A second experiment is related to the runtime of SPS-D and PSC, the results are shown in Fig. 1. This experiment shows the average runtime on the ten datasets regarding the percentage of selected prototypes. The runtimes that appear in Fig. 1 do not include the time for computing the distance matrix involved in the graph embedding, since both methods use this matrix.

In Fig. 1, we can observe that PSC is faster than SPS-D. We can also notice that the percentage of retention of PSC does not coincide with that of SPS-D because the number of clusters for PSC was assigned trying to select the same number of prototypes as SPS-D, but it was not always possible. Finally, we can see that PSC obtains very good runtimes with competitive classification results.

5 Conclusions

In graph embedding, especially in techniques based on dissimilarities, the search for a suitable set of prototypes proves to be an important task. A small number of prototypes will reduce the dimensionality of the feature vectors and therefore leads to lower computing costs in real world applications.

The main contribution of our work is to show that instance selection methods are useful for selecting prototypes for graph embedding.
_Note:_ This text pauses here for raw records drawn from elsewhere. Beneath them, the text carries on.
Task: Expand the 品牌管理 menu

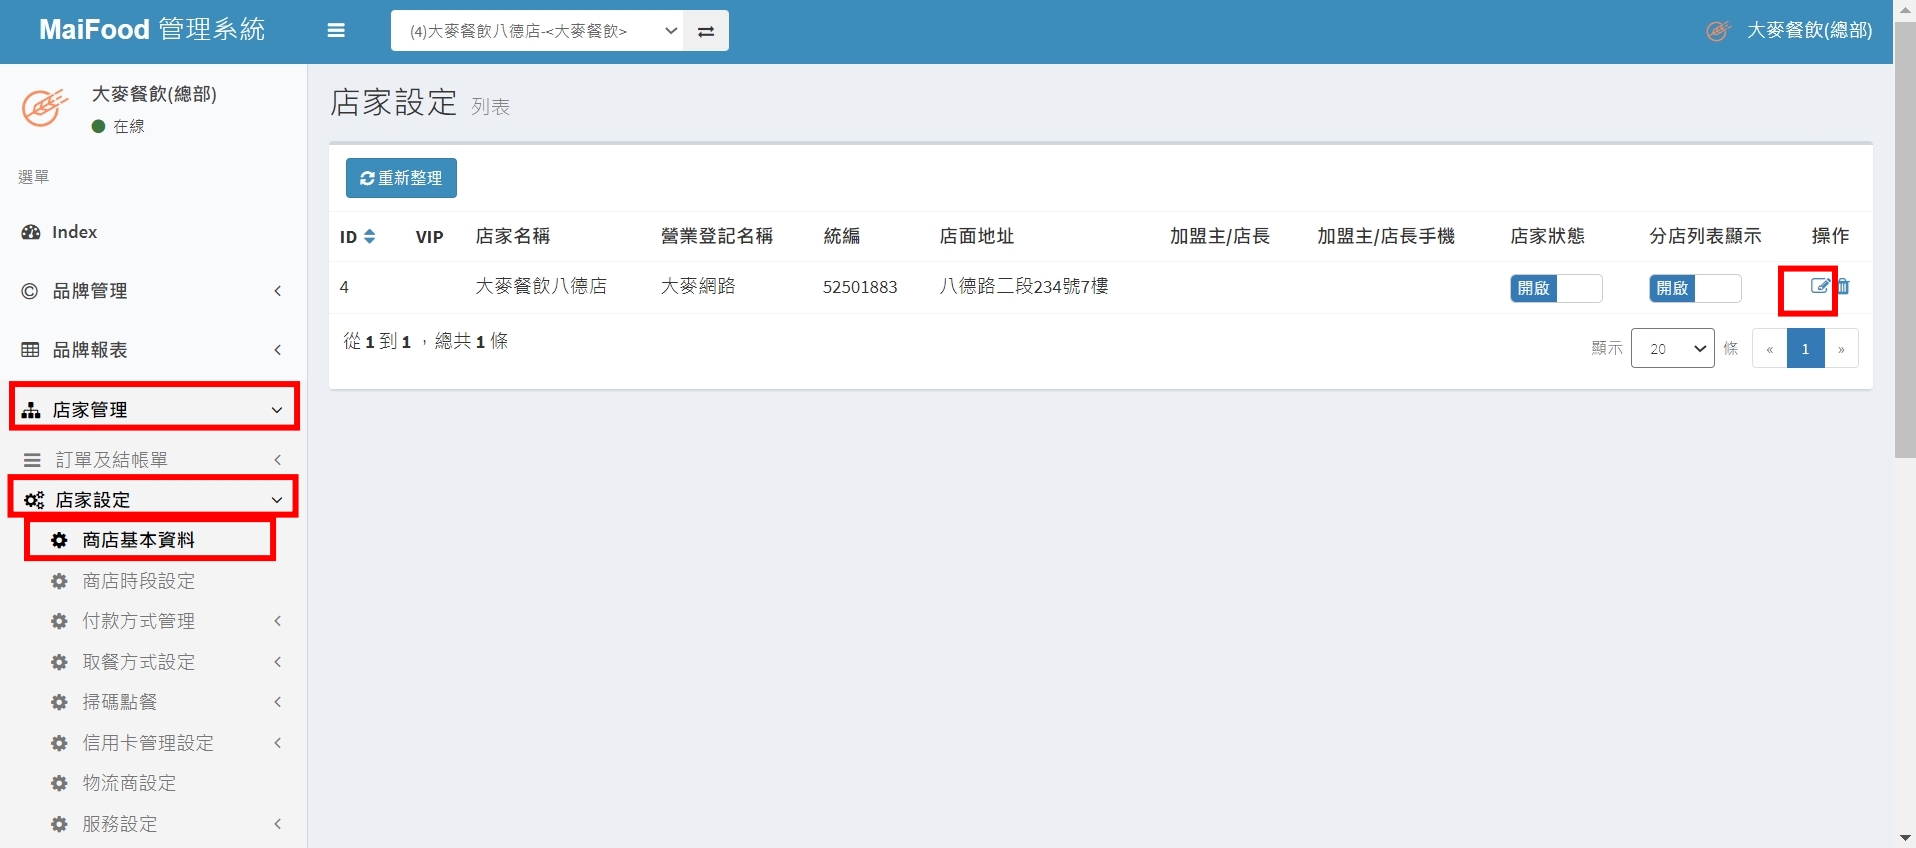Action: [x=152, y=291]
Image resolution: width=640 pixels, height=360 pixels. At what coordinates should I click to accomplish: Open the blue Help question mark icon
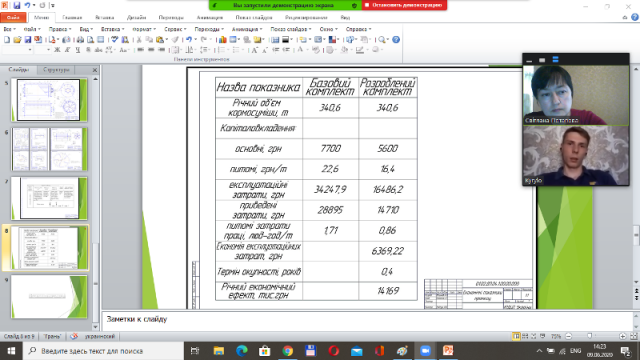tap(396, 40)
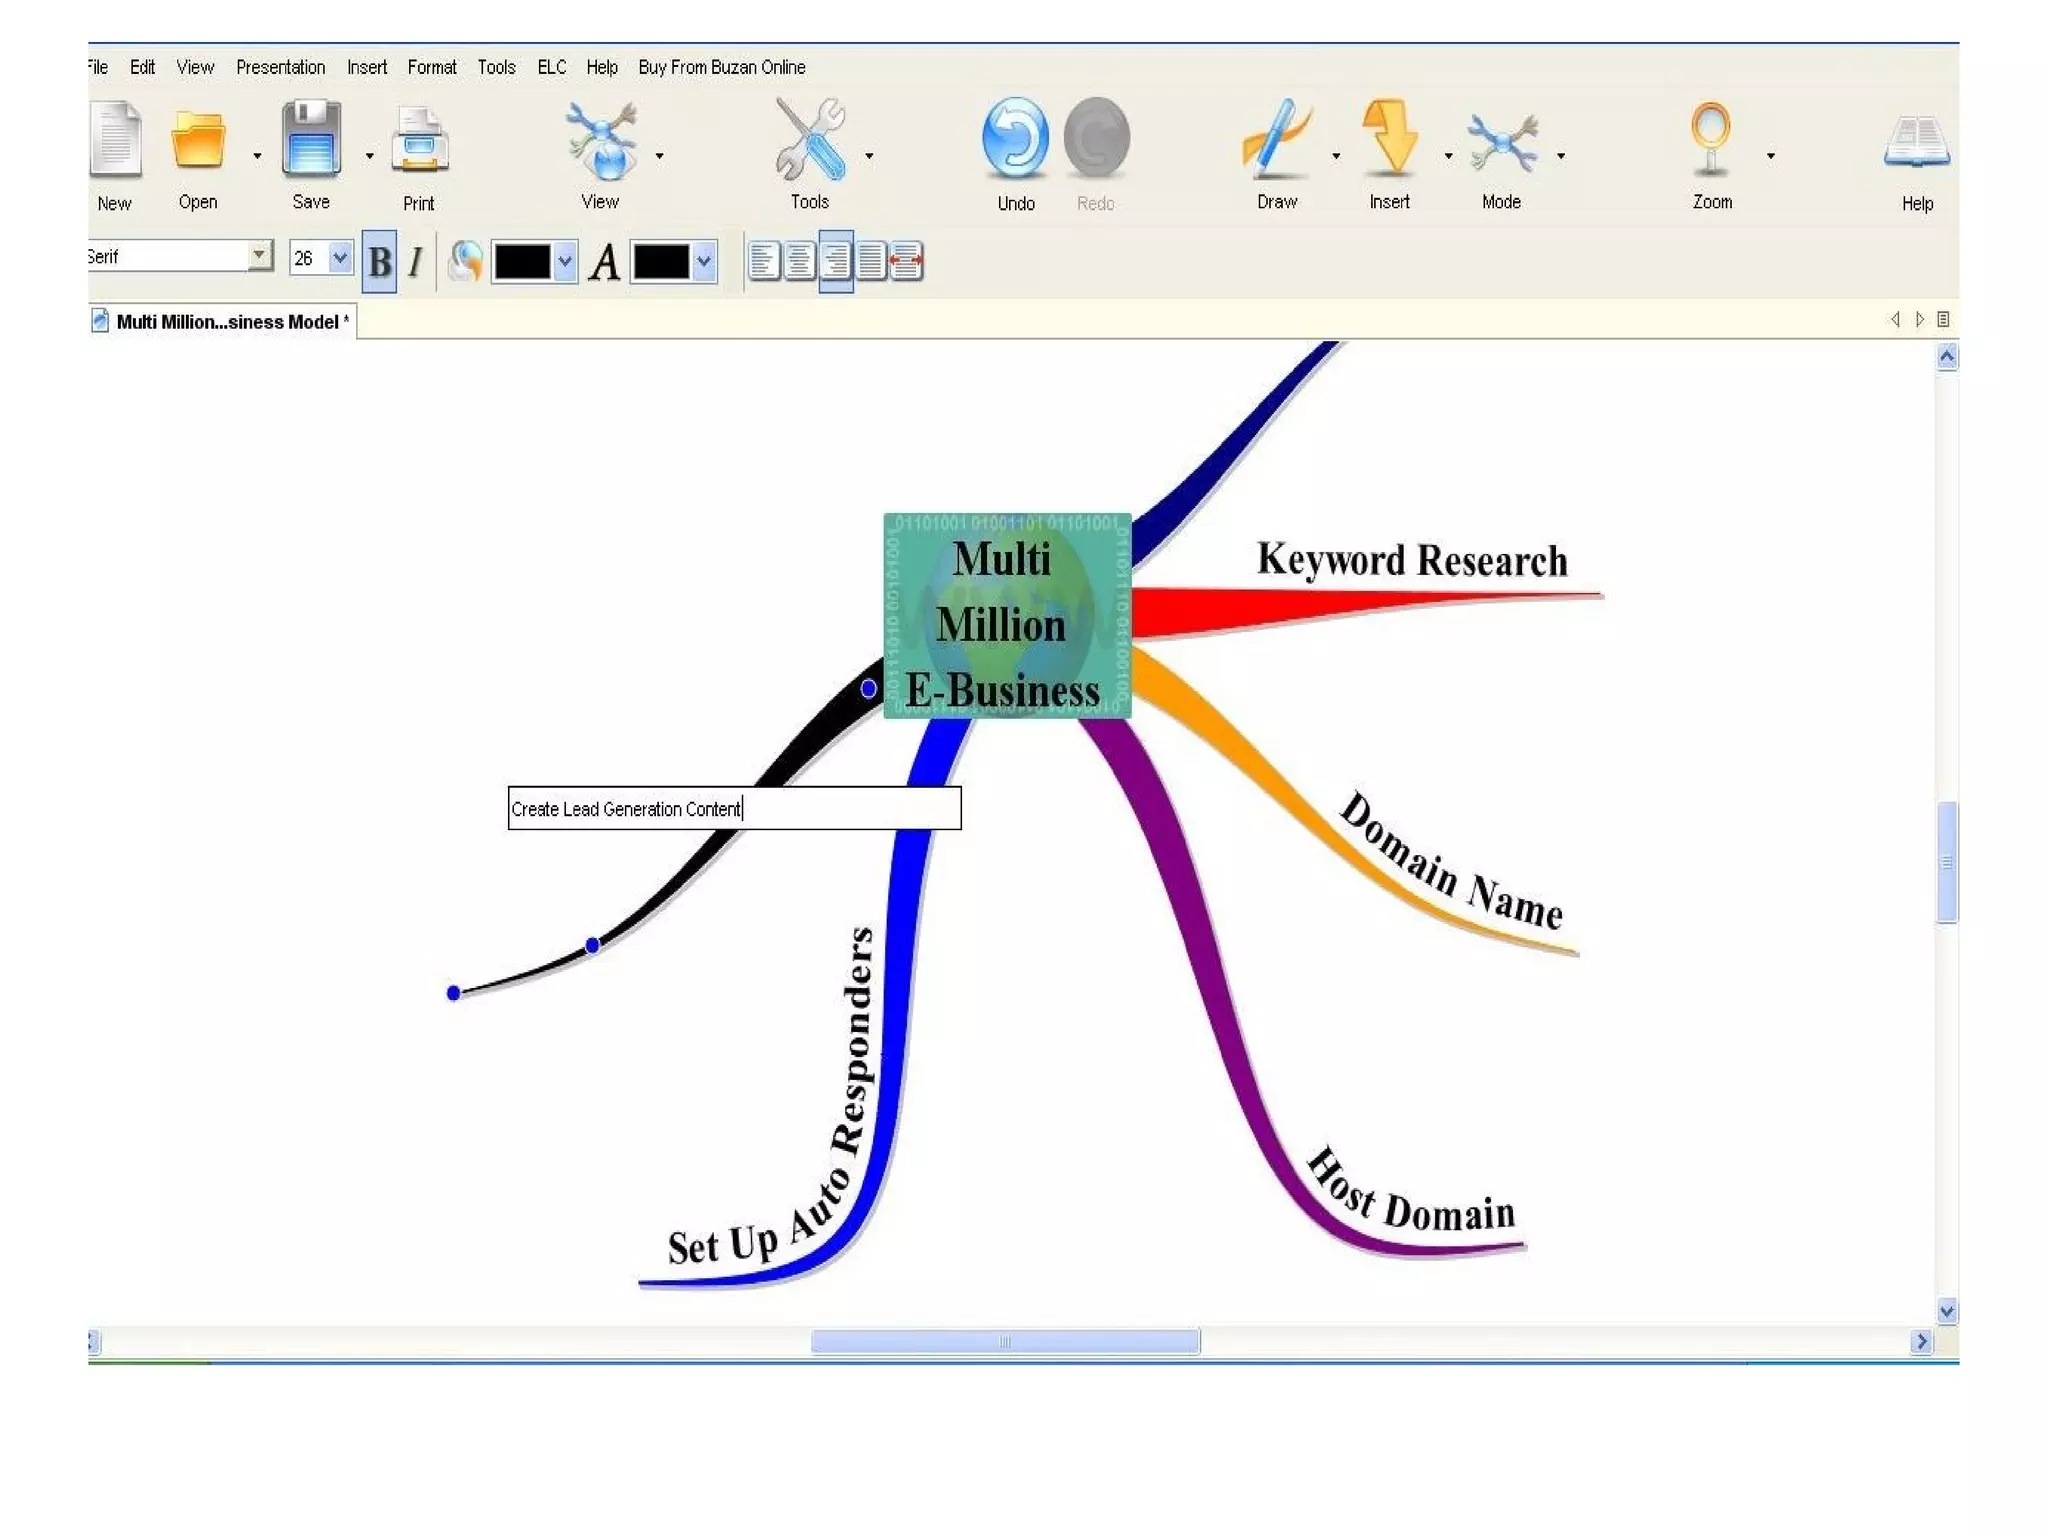
Task: Click Buy From Buzan Online
Action: click(721, 67)
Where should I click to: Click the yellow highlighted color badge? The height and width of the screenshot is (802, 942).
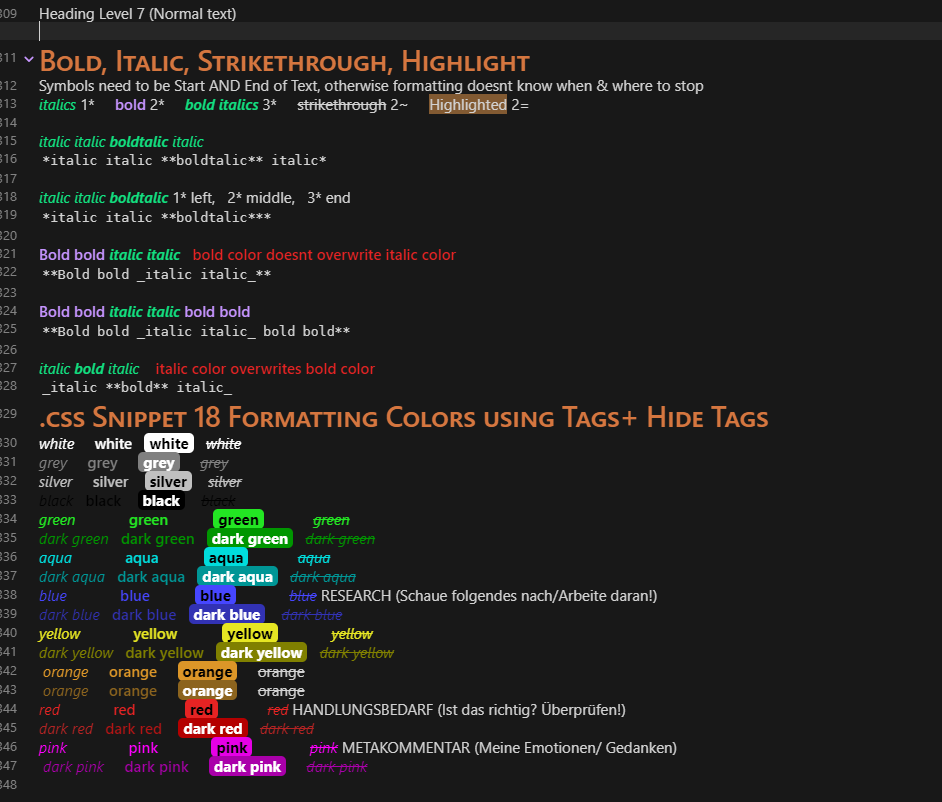pos(249,633)
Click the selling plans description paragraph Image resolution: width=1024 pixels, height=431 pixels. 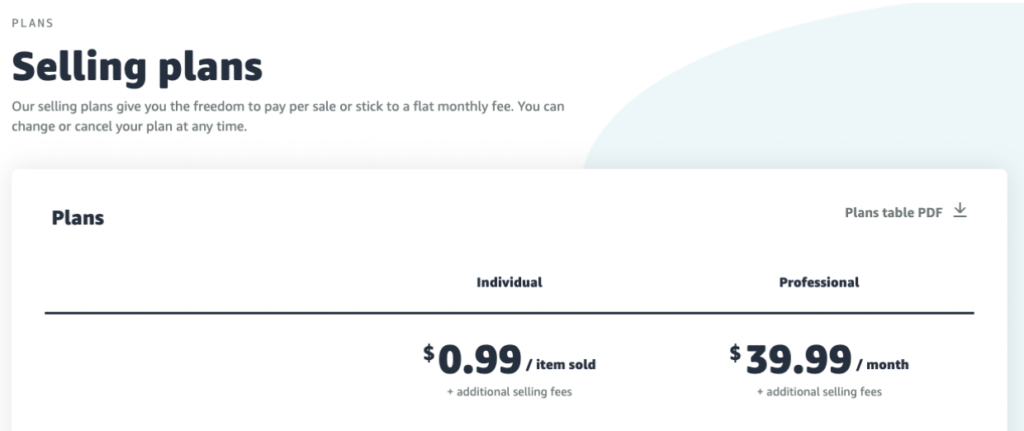click(x=288, y=116)
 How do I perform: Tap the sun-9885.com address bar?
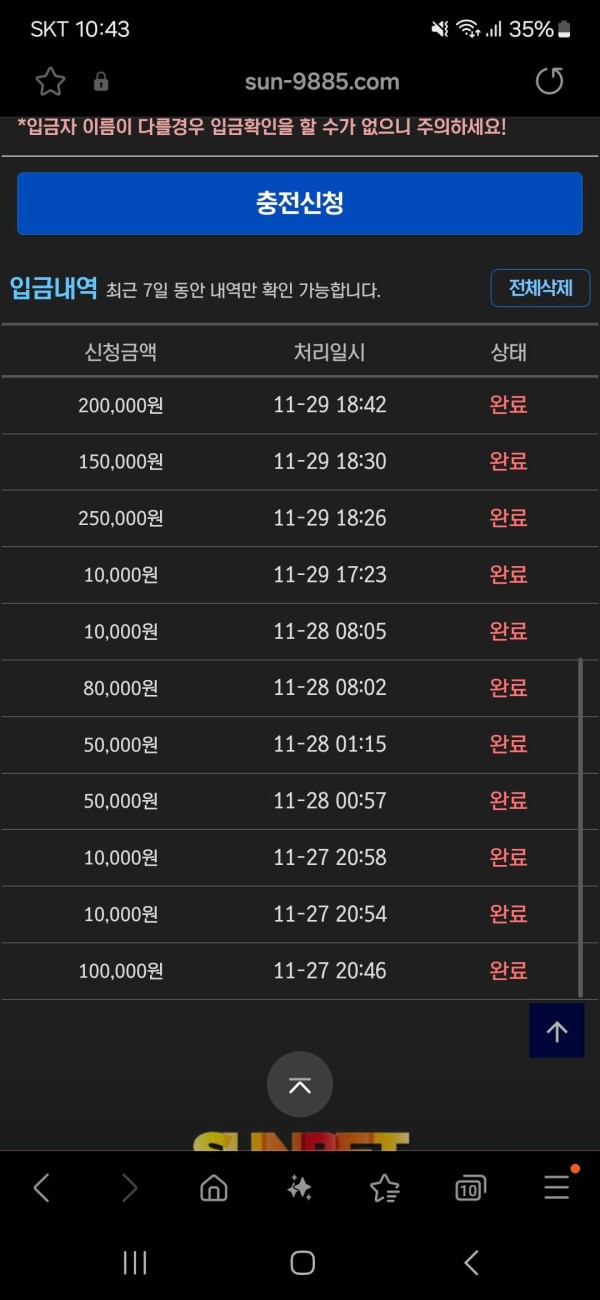pyautogui.click(x=322, y=82)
In this paper, we have evaluated the PSC instance selection method for the selection of prototypes for graph embedding via dissimilarity. PSC selects graphs located on the border of the class, with the aim of preserving the discrimination, and some prototypes that are non-borders. The experimental results show that the use of PSC for selecting prototypes for graph embedding allows obtaining competitive classification results compared to SPS-D, a state of the art prototype selection method for graph embedding, but requiring less runtime.

As it was described in this paper, an instance selection method was evaluated for selecting prototypes for the graph embedding via dissimilarity, however, given the promising results, as future, we will conduct a full study including other instance selection methods.